Extracted records
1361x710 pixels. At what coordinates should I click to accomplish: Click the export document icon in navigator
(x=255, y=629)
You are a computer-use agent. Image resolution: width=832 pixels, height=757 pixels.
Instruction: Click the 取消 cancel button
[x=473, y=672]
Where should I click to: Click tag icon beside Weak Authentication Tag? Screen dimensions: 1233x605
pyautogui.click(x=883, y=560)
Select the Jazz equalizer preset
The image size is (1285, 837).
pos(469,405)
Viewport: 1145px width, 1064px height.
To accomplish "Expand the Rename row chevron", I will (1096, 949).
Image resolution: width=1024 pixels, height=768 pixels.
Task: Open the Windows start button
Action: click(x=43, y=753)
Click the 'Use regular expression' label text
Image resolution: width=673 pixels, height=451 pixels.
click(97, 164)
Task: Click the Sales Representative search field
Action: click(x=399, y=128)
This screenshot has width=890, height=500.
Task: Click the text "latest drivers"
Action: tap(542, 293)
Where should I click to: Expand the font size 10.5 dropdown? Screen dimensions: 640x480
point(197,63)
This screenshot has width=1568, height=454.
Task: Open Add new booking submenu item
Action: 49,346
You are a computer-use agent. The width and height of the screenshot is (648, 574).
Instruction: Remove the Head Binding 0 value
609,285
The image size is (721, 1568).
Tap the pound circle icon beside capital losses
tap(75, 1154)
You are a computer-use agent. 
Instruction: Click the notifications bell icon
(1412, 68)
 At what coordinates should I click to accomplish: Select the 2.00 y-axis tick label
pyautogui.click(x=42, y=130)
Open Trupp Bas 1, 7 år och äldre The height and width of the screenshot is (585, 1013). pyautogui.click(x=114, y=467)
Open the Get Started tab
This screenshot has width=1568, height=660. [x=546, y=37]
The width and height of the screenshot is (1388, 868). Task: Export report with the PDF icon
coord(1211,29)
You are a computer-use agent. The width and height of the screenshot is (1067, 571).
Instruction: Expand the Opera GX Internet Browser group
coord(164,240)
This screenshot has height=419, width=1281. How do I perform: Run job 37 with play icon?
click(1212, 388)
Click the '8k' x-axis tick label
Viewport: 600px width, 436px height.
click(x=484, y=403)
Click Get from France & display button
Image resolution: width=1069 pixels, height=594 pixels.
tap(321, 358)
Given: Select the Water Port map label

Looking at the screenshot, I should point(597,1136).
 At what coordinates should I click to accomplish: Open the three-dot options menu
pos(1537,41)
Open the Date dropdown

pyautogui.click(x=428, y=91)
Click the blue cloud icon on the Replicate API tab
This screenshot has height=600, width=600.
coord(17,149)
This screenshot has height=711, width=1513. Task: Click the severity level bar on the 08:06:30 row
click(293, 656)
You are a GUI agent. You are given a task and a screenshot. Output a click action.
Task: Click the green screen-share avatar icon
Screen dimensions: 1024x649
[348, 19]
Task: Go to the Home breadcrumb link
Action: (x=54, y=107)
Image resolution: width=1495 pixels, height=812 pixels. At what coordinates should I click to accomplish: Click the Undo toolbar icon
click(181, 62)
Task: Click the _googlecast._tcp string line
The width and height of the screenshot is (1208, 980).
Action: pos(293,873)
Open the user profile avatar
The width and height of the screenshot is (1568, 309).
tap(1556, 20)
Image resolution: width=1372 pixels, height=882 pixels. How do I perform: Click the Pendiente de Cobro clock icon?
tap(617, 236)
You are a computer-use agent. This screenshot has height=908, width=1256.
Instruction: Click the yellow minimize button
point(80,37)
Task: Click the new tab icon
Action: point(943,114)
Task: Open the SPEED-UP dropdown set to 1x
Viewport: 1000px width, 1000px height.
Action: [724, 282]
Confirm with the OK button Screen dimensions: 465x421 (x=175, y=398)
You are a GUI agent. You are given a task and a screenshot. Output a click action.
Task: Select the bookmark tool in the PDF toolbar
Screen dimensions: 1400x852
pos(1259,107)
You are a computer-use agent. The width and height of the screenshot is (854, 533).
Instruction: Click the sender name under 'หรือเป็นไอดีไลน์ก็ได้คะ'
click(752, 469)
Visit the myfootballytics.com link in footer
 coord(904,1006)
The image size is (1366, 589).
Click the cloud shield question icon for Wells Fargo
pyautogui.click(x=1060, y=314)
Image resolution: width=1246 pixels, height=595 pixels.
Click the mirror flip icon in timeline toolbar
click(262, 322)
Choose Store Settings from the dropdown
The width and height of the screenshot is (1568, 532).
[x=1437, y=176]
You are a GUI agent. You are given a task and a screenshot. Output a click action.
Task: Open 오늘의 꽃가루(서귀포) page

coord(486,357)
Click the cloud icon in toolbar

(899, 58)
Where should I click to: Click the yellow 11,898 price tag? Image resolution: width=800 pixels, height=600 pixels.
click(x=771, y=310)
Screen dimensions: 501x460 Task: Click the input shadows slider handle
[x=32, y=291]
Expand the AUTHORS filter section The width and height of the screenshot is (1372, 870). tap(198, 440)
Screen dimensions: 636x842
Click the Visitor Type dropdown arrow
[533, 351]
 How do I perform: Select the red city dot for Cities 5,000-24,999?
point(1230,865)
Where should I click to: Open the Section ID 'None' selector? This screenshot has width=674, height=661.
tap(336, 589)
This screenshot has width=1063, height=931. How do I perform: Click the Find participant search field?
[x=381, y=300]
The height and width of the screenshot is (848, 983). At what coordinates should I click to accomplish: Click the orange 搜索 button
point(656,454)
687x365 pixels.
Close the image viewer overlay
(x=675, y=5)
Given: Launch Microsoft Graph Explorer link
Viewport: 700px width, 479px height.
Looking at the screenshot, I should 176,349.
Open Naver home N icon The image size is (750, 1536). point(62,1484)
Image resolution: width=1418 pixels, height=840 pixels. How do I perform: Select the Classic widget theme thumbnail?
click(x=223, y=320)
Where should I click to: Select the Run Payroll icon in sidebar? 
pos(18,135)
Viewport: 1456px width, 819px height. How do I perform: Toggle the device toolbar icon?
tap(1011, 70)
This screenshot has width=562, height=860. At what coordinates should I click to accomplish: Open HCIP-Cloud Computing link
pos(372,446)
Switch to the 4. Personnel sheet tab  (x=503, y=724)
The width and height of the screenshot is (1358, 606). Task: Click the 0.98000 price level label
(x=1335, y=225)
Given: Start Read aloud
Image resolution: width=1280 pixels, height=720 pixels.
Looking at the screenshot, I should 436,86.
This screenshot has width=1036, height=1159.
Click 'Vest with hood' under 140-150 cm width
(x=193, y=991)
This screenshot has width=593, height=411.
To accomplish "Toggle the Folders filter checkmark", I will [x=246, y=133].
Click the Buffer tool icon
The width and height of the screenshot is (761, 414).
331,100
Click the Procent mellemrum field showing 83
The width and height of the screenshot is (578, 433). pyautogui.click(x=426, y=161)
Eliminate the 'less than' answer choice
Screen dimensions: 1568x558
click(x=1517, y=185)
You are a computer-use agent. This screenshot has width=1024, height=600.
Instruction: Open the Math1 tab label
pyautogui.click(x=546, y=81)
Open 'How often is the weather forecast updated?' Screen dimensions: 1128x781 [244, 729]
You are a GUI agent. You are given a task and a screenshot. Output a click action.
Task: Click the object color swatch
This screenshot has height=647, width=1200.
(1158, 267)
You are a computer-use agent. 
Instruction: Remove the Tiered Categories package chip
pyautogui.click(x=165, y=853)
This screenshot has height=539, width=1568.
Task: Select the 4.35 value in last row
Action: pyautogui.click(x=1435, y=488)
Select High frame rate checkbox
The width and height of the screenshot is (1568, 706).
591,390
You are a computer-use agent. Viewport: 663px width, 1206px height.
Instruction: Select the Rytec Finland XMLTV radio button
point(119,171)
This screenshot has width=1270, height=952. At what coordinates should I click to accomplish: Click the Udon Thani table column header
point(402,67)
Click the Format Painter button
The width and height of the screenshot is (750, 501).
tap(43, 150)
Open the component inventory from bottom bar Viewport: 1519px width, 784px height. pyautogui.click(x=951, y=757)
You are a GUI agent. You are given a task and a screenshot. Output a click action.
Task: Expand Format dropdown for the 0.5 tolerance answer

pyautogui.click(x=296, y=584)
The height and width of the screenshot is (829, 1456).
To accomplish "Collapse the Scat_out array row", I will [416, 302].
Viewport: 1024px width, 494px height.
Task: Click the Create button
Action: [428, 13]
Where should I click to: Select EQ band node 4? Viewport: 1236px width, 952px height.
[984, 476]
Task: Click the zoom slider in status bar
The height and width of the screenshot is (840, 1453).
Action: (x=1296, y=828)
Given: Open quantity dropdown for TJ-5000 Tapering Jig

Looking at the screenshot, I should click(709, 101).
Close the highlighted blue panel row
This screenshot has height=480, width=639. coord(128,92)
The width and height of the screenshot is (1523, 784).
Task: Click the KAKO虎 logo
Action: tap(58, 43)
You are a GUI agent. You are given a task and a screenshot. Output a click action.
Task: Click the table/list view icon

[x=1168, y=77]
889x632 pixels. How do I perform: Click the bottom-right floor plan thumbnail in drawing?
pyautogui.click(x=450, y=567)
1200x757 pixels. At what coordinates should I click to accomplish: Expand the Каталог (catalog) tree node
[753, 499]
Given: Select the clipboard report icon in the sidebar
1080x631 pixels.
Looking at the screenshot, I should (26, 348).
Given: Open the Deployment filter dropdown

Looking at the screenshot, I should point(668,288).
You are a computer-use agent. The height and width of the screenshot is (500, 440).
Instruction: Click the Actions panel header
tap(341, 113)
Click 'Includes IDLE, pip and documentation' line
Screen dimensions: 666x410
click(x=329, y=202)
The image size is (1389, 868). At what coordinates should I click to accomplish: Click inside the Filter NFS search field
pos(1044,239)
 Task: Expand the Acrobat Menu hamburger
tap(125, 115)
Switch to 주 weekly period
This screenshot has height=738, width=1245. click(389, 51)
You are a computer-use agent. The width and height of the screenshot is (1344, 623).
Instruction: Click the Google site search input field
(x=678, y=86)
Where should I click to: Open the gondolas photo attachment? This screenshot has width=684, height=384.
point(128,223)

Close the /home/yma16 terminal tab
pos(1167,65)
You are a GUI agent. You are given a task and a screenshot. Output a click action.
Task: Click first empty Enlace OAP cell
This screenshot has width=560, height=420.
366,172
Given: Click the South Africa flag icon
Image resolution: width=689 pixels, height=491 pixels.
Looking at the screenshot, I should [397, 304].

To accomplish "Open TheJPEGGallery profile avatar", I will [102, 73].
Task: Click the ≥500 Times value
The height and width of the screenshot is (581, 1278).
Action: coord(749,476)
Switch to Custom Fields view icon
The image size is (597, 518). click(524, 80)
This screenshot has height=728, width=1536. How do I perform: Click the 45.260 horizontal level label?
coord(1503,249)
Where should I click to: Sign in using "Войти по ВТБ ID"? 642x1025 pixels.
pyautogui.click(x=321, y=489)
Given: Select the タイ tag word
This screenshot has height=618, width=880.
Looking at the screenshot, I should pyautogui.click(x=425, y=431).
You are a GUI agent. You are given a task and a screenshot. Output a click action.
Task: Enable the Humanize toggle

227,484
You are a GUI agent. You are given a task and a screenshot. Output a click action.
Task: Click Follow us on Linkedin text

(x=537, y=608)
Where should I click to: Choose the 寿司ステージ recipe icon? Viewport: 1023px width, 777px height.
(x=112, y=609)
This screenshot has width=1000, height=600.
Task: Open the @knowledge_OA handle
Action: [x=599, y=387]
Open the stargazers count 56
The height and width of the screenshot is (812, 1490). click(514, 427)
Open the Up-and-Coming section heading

* **What you are asked to do**:
Rewrite the part of the data that opens with the line containing "Given: Click the South Africa flag icon" and closes with the end of the data, substituting "Quantize" for "Humanize" and leaving everything else unchanged.

* **Expected output**:
Given: Click the South Africa flag icon
Image resolution: width=689 pixels, height=491 pixels.
Looking at the screenshot, I should [397, 304].

To accomplish "Open TheJPEGGallery profile avatar", I will [102, 73].
Task: Click the ≥500 Times value
The height and width of the screenshot is (581, 1278).
Action: coord(749,476)
Switch to Custom Fields view icon
The image size is (597, 518). click(524, 80)
This screenshot has height=728, width=1536. How do I perform: Click the 45.260 horizontal level label?
coord(1503,249)
Where should I click to: Sign in using "Войти по ВТБ ID"? 642x1025 pixels.
pyautogui.click(x=321, y=489)
Given: Select the タイ tag word
This screenshot has height=618, width=880.
Looking at the screenshot, I should pyautogui.click(x=425, y=431).
You are a GUI agent. You are given a task and a screenshot. Output a click action.
Task: Enable the Quantize toggle

227,484
You are a GUI agent. You are given a task and a screenshot. Output a click action.
Task: Click Follow us on Linkedin text

(x=537, y=608)
Where should I click to: Choose the 寿司ステージ recipe icon? Viewport: 1023px width, 777px height.
(x=112, y=609)
This screenshot has width=1000, height=600.
Task: Open the @knowledge_OA handle
Action: [x=599, y=387]
Open the stargazers count 56
The height and width of the screenshot is (812, 1490). click(514, 427)
Open the Up-and-Coming section heading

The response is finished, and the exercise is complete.